Jump post-crisis and forget the beauty of the 'idea' of an all electric vehicle, let's get down to the facts. For a growth company Tesla has an enormous amount of debt. It is the only one to market a car to the people who can really afford paying any sort of premium right now (after all, on the low end who would pay $40K for a thing that looks like the Volt when you can get a fast Mustang for the same price?) and since it's a luxury sedan it may sell, especially when it beats it's competition with a $7,500 tax credit in your name after purchase. However, as the Volt and Leaf have both proven, the technology still isn't quite there to be fully price competitive with the general gasoline-powered automotive market. Additionally, consumers who can afford a $50,000 car probably isn't as concerned about the cost of fuel as they should be. Their marketing premise suddenly seems somewhat flawed as well.
From a fundamental perspective it suddenly seems that Tesla's only lifeline is its low cost of debt that it got from the government. Financed at a draw rate between .9% and 3.4%, it seems that as long as it doesn't literally burn the money that can draw, it should be okay. It's possible to make an argument that Tesla is great just because of this argument.
There's another issue with Tesla that is more of a b-school and managerial issue than one found by simply studying their fundamentals and it has to do with their value network. A value network is a series of customers that defines a company and because these customers drive the profits of the company they also drive what a company can and cannot do without risking their current income. Tesla has generated about a third of its overall revenue from technological development for outside automotive companies, and these revenues have risen more quickly and grown in margin more quickly than the sales of their proprietary EVs.
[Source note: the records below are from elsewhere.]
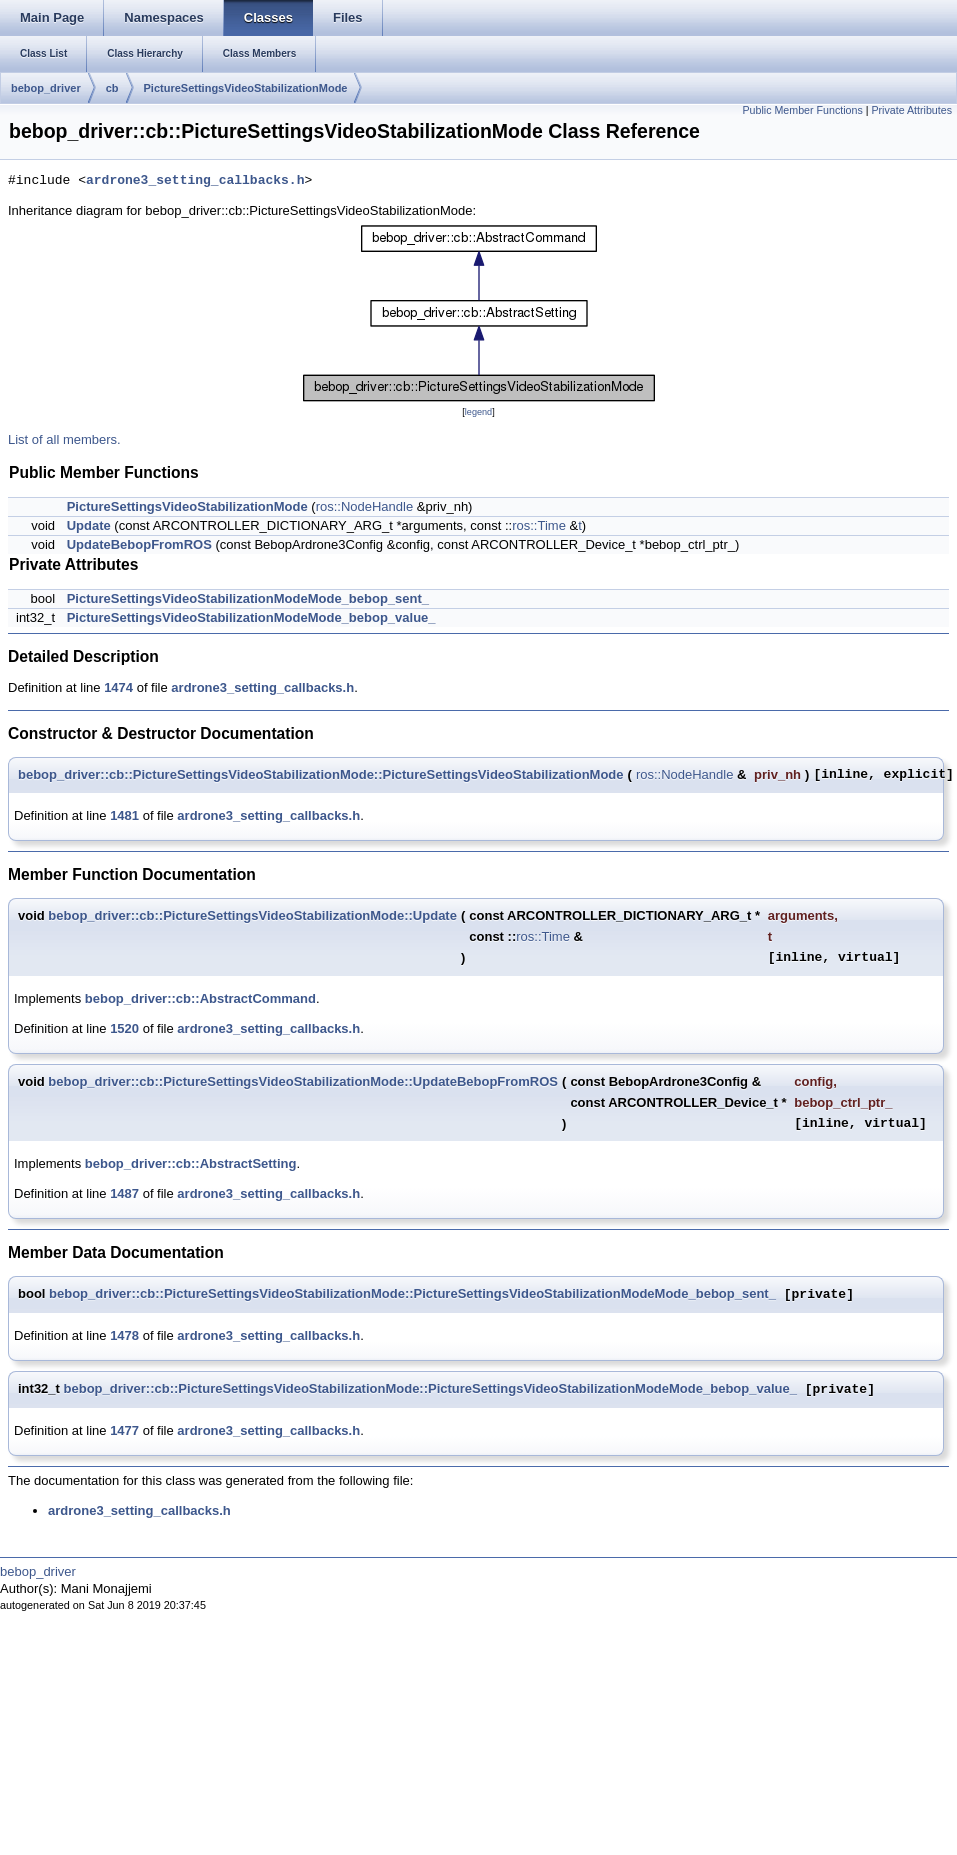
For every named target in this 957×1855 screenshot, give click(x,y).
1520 (124, 1028)
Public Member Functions (803, 110)
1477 (124, 1430)
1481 (124, 815)
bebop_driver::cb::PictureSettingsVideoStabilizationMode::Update (252, 915)
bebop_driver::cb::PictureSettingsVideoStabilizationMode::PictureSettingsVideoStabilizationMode (321, 774)
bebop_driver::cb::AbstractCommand (200, 998)
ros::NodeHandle (365, 506)
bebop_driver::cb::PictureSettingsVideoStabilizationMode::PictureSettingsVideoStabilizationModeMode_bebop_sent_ (412, 1294)
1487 (124, 1193)
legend (478, 412)
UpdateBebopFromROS (139, 544)
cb (112, 88)
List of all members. (64, 439)
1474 (118, 687)
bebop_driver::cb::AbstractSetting (191, 1163)
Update (89, 525)
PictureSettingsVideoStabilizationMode (246, 88)
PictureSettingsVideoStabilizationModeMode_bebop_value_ (251, 617)
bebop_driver (46, 88)
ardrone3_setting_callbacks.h (195, 181)
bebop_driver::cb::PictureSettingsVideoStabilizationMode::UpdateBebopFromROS (303, 1081)
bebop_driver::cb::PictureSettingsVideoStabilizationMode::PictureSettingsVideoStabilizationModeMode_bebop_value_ (430, 1389)
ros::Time (539, 525)
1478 (124, 1335)
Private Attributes (911, 110)
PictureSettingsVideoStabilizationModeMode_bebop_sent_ (248, 598)
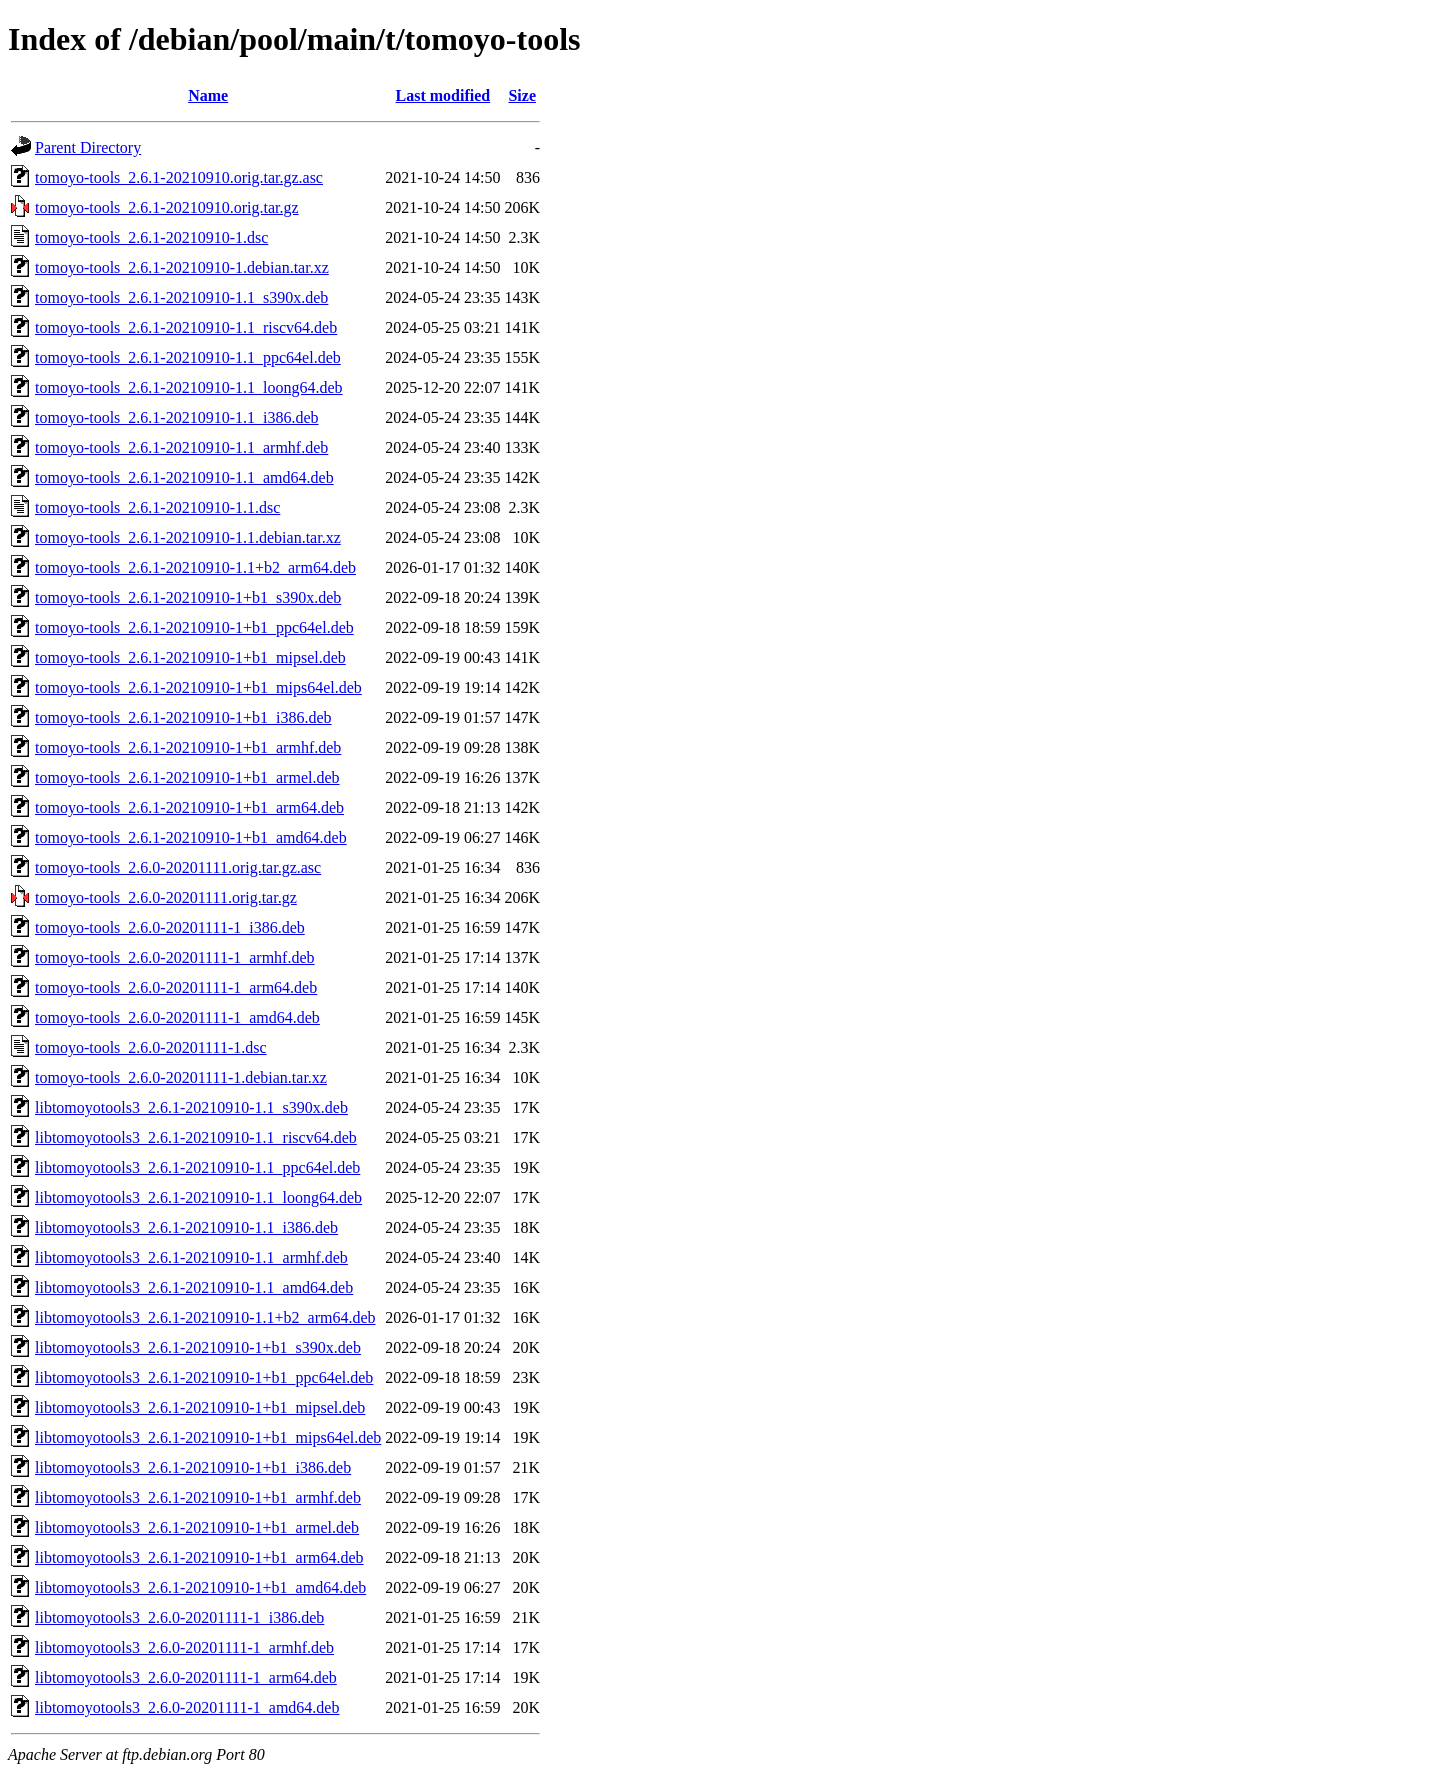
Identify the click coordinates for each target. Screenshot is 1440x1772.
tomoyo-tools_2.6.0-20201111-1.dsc (151, 1047)
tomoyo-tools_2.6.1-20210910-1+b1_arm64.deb (189, 807)
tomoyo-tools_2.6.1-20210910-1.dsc (151, 237)
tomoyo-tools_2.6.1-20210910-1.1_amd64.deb (184, 477)
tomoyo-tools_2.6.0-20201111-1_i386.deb (170, 927)
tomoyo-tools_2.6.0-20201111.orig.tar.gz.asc (178, 867)
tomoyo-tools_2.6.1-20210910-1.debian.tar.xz (182, 267)
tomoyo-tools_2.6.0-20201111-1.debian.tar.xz (181, 1077)
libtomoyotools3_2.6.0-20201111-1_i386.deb (179, 1617)
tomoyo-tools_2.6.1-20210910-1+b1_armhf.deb (188, 747)
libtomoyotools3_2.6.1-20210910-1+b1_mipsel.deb (200, 1407)
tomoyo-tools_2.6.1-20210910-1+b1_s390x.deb (188, 597)
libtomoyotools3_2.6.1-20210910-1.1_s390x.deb (191, 1107)
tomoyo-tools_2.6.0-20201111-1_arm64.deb (176, 987)
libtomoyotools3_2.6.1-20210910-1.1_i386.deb (186, 1227)
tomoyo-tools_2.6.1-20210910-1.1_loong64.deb (189, 387)
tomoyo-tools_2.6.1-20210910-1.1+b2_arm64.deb (195, 567)
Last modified (443, 95)
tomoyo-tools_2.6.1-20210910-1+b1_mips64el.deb (198, 687)
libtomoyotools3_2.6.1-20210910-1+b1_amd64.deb (200, 1587)
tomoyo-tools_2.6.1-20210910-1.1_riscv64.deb (186, 327)
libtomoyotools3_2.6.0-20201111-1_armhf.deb (184, 1647)
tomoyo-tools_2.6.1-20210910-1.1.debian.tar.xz (188, 537)
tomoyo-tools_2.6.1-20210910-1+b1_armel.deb (187, 777)
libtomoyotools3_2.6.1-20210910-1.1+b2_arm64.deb (205, 1317)
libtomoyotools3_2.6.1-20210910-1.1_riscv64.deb (196, 1137)
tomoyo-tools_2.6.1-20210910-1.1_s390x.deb (181, 297)
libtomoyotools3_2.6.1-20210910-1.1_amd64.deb (194, 1287)
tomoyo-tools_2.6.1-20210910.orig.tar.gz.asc (179, 177)
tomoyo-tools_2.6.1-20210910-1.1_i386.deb (177, 417)
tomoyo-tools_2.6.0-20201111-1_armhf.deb (175, 957)
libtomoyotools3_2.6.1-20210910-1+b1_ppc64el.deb (204, 1377)
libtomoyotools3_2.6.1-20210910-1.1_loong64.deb (198, 1197)
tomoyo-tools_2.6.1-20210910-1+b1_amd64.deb (191, 837)
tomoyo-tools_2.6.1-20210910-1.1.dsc (157, 507)
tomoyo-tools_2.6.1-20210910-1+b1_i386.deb (183, 717)
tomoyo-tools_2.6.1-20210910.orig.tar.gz (167, 207)
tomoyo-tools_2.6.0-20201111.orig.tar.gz (166, 897)
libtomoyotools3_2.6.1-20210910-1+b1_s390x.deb (198, 1347)
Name (208, 95)
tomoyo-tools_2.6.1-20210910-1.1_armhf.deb (181, 447)
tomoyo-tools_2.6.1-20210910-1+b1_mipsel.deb (190, 657)
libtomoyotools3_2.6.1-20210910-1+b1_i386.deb (193, 1467)
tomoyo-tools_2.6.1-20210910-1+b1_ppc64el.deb (194, 627)
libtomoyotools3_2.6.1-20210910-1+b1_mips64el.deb (208, 1437)
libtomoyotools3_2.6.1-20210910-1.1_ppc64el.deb (197, 1167)
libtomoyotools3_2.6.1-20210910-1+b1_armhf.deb (198, 1497)
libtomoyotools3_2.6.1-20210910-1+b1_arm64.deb (199, 1557)
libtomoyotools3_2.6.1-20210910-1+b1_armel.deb (197, 1527)
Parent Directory (88, 147)
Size (522, 95)
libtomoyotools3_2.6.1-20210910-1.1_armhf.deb (191, 1257)
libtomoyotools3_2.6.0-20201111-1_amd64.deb (187, 1707)
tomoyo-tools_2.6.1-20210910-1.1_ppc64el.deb (188, 357)
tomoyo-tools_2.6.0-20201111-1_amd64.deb (177, 1017)
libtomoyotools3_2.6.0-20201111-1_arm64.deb (186, 1677)
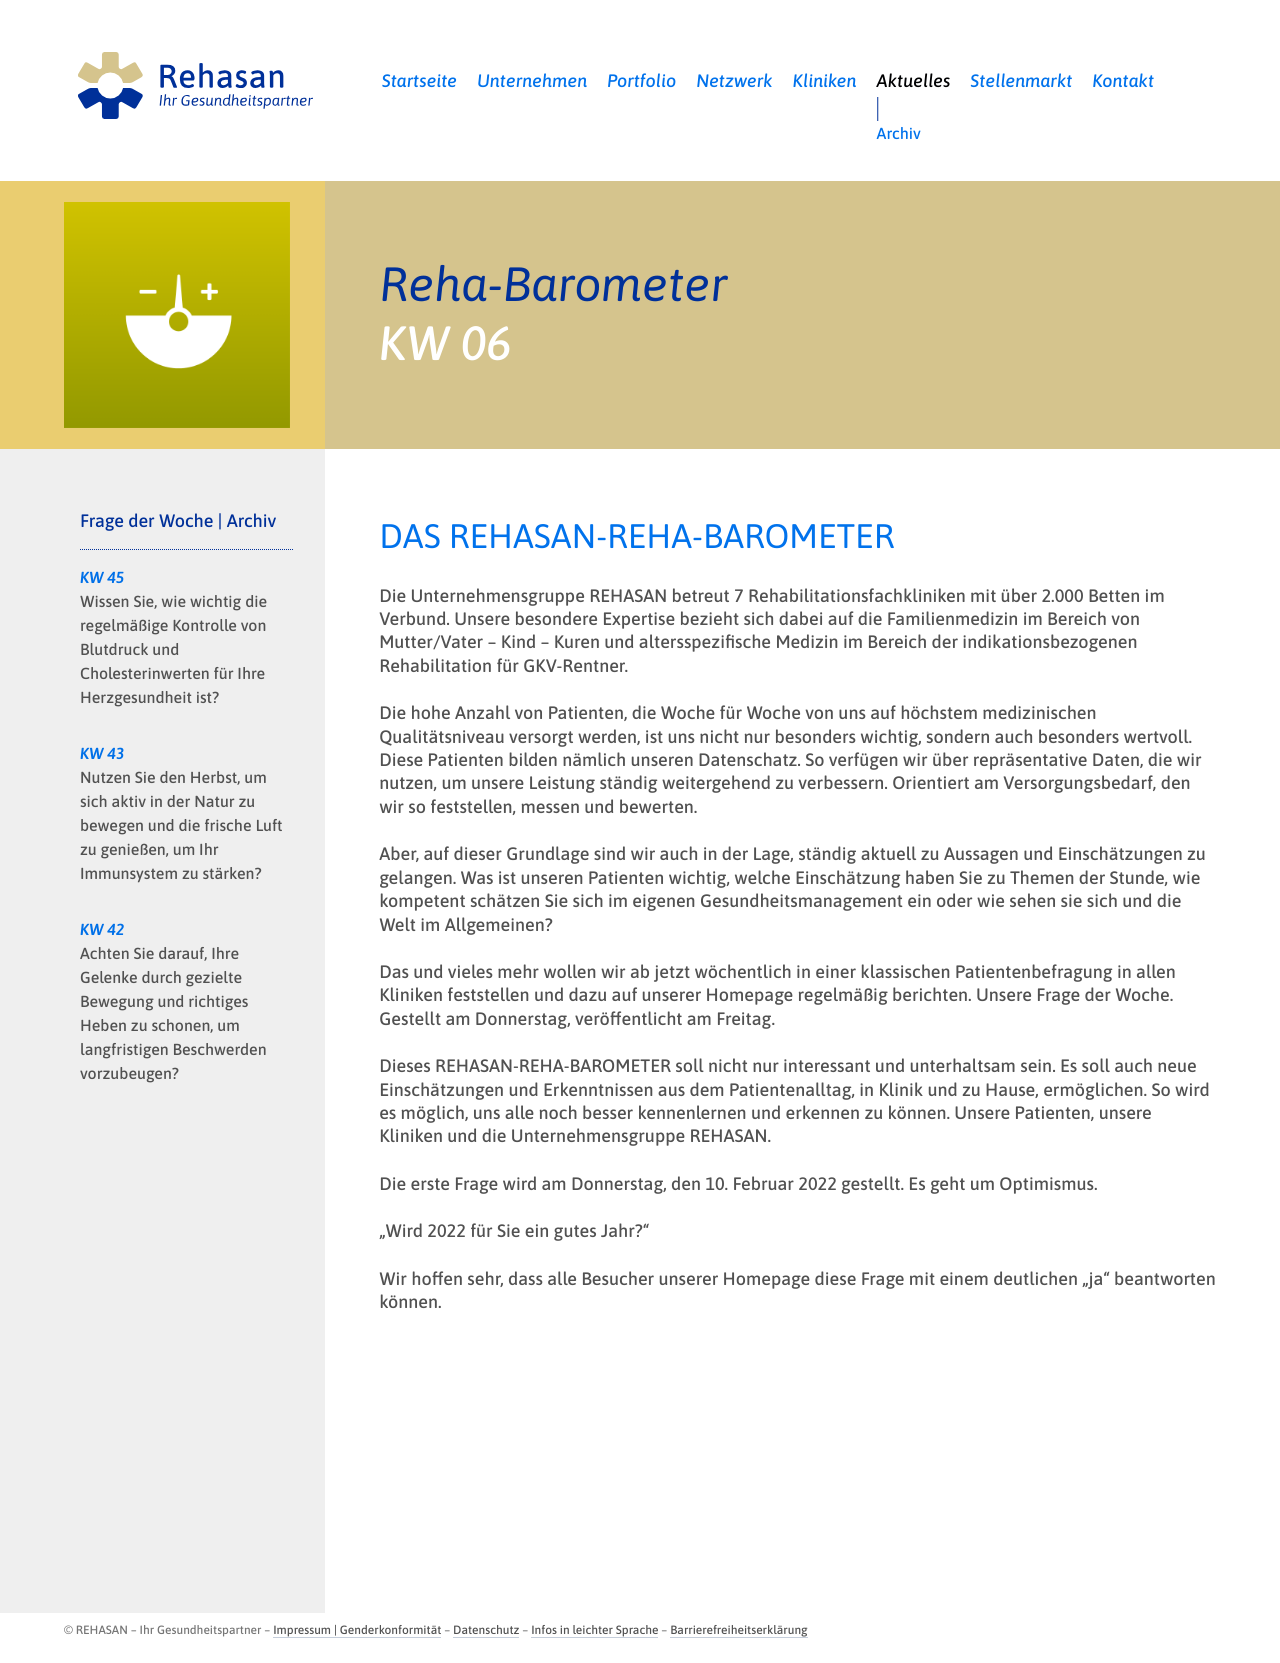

In a proper resource allocation model Tesla's management should be noticing that devoting their attention to the development side of things, rather than the automotive-consumer side of things, will begin to net them more money. (After all, if you were an investor wouldn't you want them to do this?) Quite the contrary, it doesn't seem that they care. With so much capital available at such a low rate, you don't need a high ROI in order to justify expanding into whatever you want - like buying a manufacturing plant in one of the most expensive countries in the world. Even worse, this is committing Tesla to a trap.
As the company continues to devote resources to develop electric technology gradually for established automakers, it removes itself from the consumer value network needed to tap a market at a low margin and float upstream as the technology develops. Instead, it is placing itsas a developmental company for established automakers, using its technology for sustaining purposes rather than disruptive ones. And all the while, it can try to support its own cars with technology designed for all the others with a flawed manufacturing strategy.
With all of this being said, I can't justify buying into Tesla from a growth investment perspective. The market will continue to behave in the way it always has though, looking for the next best thing with the fastest growth and the coolest story. Thousands of investors will be attracted to Tesla because hey, the technology will work eventually, right? And eventually the runs could be huge.
So this market will continue to incorrectly price Tesla Motors by looking at the lowest common denominator of logical reasoning - the electric car finally exists! - rather than seeing the lack of competitiveness the company has, what's driving it's current performance, and if the future growth the market currently projects for the company is even partially warranted in today's sideways market. Buying this stock is not a way to make much money as much as it is a way to attempt to preserve capital with a growth company due to government intervention in the market.